* _SOURCE_
────────────────────────────────────────

With that introduction I turn to the judgment. It will be necessary to go back and forth from one passage to another. I am going to start with the second half of paragraph 43 where, as I understand him, the judge arrives at proposition (1), that the words complained of must at least bear the shut up meaning, and proposition (2), that a reasonable jury would be bound to find that the shut up meaning constituted honest comment in light of the underlying facts. (The first half of the paragraph concerns the hypocrisy meaning, and I will return to that.)

“43... The words do plainly mean that people might react with anger to her public pronouncement [there is proposition (1)] and, as I have indicated, that is a view which could honestly be held by some people in the light of her having taken advantage of the old system. Indeed, I would go further. I cannot see that a jury could realistically come to any other conclusion about that [there is proposition (2)].”

21.

────────────────────────────────────────

* _STORED RECORDS_
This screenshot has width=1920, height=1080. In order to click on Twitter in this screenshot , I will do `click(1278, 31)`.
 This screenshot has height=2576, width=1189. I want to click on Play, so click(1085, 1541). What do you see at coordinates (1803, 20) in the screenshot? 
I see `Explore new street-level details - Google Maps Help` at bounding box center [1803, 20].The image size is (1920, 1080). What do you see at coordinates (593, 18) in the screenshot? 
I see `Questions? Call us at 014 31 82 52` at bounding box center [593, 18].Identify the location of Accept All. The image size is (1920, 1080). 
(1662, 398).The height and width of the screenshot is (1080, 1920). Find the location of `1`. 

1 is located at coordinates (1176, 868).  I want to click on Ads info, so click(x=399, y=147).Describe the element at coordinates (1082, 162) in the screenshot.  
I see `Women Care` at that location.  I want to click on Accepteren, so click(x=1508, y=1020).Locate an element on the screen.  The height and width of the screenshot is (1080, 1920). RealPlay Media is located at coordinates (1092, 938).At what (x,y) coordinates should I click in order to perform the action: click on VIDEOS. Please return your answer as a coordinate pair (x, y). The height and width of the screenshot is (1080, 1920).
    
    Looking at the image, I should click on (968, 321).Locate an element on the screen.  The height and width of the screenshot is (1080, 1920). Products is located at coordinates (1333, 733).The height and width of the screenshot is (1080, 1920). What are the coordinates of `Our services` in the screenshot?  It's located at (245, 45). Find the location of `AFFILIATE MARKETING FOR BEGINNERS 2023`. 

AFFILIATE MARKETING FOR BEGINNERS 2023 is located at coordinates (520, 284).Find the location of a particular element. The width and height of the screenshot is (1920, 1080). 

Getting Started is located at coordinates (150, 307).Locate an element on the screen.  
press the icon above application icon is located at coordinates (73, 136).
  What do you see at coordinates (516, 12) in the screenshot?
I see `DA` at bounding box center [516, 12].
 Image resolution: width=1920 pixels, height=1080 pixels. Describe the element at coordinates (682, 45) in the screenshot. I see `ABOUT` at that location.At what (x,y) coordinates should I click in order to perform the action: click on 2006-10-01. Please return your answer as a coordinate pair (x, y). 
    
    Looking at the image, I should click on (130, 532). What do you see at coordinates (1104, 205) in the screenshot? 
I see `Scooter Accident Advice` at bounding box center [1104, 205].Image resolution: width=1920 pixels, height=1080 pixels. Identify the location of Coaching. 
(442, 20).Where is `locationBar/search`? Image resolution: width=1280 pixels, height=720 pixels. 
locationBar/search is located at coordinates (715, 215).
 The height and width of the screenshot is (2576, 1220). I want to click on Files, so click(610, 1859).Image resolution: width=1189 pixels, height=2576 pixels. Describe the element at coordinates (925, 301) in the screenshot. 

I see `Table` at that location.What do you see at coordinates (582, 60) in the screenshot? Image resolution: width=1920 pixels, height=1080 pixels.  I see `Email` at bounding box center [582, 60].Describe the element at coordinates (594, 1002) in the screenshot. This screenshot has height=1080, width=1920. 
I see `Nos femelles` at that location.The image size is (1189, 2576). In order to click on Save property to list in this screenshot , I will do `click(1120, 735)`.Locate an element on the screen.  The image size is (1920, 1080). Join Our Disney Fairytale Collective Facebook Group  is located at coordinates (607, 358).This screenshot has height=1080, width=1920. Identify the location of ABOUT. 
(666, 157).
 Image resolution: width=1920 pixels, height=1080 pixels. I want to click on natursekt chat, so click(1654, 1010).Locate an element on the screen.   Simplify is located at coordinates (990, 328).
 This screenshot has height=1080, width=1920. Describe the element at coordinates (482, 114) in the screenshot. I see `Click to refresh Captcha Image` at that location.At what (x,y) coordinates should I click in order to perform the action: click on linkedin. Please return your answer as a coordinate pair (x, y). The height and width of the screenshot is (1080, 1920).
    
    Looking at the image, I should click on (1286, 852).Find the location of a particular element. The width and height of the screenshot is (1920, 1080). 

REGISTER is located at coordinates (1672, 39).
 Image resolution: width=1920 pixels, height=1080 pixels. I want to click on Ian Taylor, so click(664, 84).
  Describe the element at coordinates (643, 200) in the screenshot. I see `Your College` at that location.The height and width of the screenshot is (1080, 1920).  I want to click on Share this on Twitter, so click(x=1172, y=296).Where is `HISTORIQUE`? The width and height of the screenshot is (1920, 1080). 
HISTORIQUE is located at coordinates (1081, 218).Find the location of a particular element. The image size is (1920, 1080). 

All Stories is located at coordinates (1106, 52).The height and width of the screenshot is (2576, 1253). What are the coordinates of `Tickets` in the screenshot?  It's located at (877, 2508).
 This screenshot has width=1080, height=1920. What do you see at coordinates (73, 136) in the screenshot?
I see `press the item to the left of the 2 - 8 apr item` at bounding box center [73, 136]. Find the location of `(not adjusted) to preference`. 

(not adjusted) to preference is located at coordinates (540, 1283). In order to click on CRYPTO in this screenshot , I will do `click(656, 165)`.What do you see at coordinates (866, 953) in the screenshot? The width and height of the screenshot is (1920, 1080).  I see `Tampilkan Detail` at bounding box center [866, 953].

────────────────────────────────────────

* _SET PROBLEM_
From the judgment excerpt, output verbatim the passage between "With that introduction" and "return to that.)", inclusive.

* _FINISHED ANSWER_
With that introduction I turn to the judgment. It will be necessary to go back and forth from one passage to another. I am going to start with the second half of paragraph 43 where, as I understand him, the judge arrives at proposition (1), that the words complained of must at least bear the shut up meaning, and proposition (2), that a reasonable jury would be bound to find that the shut up meaning constituted honest comment in light of the underlying facts. (The first half of the paragraph concerns the hypocrisy meaning, and I will return to that.)